И тогда как назвать человека, который бережно хранит в своей памяти драгоценные приметы дореволюционного быта? Например, в воспоминаниях о посещении храма в дни православных праздников: «Церковь – большая радость, особенно в детстве. Маленький, значит, держусь за юбку матери. Юбка под полушубком длинная, по полу шуршит. Мать ставит свечу к иконе, и юбка чуть приподнимается, а с ней – моя с варежкой рука. Берет меня осторожно, подносит к иконе. Поясницей чувствую ее ладони, а мои валенки и варежки свободно перемещаются в воздухе, и я как бы парю в направлении иконы. Подо мною десятки свечей – праздничные, колеблются, – я смотрю на них и не могу отвести от этой яркости взгляда. Потрескивают, воск с них стекает, застывая тут же причудливыми сталактитами. Навстречу мне, распахнув руки, Матерь Божья, и целую Ее в руку неловко, потому что полет мой не мной управляем, и, поцеловав, прикасаюсь, как положено, лбом. На мгновение чувствую прохладу Ее руки» [Водолазкин 2016, с. 21].
Или о морских раритетах, хранящихся на крымской даче друга семьи: «Дача профессора Гиацинтова. Даже в крымскую жару она сохраняла прохладу. Идя с пляжа, я предвкушал, как окунусь в полумрак дачи, и он остудит мое раскаленное тело. Прохлада этого дома не была связана со свежестью. Скорей – с упоительной затхлостью, соединяющих в себе аромат старых книг и многочисленных океанских трофеев, непонятно как доставшихся профессору-юристу. Распространяя солоноватый запах на полках лежали засушенные морские звезды, перламутровые раковины, гигантский панцирь черепахи (он был прикреплен к поперечной стойке), меч рыбы-меч, игла рыбы-иглы, пробковый колониальный шлем и резные маски туземцев» [Там же, с. 144].

========

**ЗАДАНИЯ**
(A) Какие предметы, по тексту страницы, лежали на полках дачи? Перечислите их все.
(B) Перепишите отрывок текста страницы от «Или о морских» до «же, с. 144].» включительно, переименовав «Гиацинтова» в «Петрова».
(C) Во что, согласно тексту страницы, превращался воск, стекающий со свечей?
Строки данных здесь не понадобятся.

========

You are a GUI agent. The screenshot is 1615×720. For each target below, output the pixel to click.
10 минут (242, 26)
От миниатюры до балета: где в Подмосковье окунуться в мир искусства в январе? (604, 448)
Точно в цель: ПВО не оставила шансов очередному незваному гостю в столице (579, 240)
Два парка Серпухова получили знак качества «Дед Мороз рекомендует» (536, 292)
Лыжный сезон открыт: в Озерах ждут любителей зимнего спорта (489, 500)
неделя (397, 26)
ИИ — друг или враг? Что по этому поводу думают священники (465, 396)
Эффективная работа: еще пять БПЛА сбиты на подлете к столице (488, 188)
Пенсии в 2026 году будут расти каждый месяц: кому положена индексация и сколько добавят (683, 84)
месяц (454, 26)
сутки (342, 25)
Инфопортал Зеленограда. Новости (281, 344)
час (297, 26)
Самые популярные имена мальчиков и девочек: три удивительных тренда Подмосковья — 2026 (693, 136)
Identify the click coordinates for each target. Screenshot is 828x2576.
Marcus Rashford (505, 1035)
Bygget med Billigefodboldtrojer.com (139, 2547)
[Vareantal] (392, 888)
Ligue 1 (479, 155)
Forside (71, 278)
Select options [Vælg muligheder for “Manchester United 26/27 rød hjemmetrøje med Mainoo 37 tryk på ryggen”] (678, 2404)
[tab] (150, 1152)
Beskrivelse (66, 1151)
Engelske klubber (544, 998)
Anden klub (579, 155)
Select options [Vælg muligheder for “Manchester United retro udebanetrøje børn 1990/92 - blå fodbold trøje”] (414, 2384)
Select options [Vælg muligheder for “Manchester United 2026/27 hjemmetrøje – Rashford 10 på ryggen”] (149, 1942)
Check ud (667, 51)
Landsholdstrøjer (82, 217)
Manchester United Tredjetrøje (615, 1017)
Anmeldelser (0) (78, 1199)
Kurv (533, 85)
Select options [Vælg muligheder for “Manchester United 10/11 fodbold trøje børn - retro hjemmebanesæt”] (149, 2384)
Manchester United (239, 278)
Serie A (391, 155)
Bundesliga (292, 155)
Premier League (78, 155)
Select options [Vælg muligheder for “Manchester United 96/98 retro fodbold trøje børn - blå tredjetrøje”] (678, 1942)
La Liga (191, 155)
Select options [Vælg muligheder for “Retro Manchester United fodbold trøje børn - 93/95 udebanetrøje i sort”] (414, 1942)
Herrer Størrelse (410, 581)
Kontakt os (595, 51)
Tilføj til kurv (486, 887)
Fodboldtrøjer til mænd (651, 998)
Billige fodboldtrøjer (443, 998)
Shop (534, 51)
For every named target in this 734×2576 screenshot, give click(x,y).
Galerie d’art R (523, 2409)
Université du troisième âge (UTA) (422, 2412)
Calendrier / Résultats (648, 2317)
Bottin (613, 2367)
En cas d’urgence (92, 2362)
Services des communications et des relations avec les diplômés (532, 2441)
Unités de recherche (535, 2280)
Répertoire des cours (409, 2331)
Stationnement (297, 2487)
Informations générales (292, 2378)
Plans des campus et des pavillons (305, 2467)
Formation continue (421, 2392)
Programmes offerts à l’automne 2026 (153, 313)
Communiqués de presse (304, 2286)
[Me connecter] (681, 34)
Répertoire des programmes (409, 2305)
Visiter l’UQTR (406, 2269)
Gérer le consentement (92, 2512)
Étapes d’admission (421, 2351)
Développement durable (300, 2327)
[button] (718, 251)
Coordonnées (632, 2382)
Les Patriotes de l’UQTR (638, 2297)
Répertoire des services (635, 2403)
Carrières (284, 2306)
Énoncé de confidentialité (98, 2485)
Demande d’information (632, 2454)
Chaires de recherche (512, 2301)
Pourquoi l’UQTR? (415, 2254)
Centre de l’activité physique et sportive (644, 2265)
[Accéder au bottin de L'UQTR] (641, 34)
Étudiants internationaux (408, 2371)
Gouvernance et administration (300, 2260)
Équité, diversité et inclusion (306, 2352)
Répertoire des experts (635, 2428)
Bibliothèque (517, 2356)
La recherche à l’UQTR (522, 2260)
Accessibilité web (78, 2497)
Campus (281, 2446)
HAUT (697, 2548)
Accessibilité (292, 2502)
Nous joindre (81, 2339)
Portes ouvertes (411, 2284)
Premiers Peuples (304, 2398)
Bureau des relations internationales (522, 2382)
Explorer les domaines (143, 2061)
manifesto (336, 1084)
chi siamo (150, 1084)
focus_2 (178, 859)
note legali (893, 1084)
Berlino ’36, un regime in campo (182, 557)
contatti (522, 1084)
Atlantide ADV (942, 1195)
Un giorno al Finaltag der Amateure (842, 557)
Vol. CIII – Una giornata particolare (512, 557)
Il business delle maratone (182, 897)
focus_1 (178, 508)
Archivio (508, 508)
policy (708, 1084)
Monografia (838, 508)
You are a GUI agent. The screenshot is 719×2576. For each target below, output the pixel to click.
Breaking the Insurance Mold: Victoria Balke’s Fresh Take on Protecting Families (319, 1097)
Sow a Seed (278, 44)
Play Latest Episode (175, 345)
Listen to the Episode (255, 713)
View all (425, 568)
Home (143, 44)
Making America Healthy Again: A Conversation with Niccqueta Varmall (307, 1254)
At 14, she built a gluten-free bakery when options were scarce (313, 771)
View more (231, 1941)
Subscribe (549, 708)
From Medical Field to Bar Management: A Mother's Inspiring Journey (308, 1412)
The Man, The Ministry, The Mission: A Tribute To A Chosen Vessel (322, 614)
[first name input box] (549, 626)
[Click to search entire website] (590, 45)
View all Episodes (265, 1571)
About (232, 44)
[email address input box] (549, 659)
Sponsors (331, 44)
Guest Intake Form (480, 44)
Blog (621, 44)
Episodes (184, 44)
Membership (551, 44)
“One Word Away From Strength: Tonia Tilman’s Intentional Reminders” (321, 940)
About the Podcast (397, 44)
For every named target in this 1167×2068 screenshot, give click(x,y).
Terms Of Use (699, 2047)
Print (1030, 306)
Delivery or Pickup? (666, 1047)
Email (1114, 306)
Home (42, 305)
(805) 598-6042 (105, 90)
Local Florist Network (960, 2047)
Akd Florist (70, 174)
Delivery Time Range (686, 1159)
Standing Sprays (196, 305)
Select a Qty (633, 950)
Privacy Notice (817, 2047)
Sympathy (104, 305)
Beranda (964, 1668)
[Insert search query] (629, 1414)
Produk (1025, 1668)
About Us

========

**ОТВЕТЫ**
(A) Засушенные морские звезды, перламутровые раковины, гигантский панцирь черепахи, меч рыбы-меч, игла рыбы-иглы, пробковый колониальный шлем и резные маски туземцев.

(B)
Или о морских раритетах, хранящихся на крымской даче друга семьи: «Дача профессора Петрова. Даже в крымскую жару она сохраняла прохладу. Идя с пляжа, я предвкушал, как окунусь в полумрак дачи, и он остудит мое раскаленное тело. Прохлада этого дома не была связана со свежестью. Скорей – с упоительной затхлостью, соединяющих в себе аромат старых книг и многочисленных океанских трофеев, непонятно как доставшихся профессору-юристу. Распространяя солоноватый запах на полках лежали засушенные морские звезды, перламутровые раковины, гигантский панцирь черепахи (он был прикреплен к поперечной стойке), меч рыбы-меч, игла рыбы-иглы, пробковый колониальный шлем и резные маски туземцев» [Там же, с. 144].

(C) Он тут же застывал причудливыми сталактитами.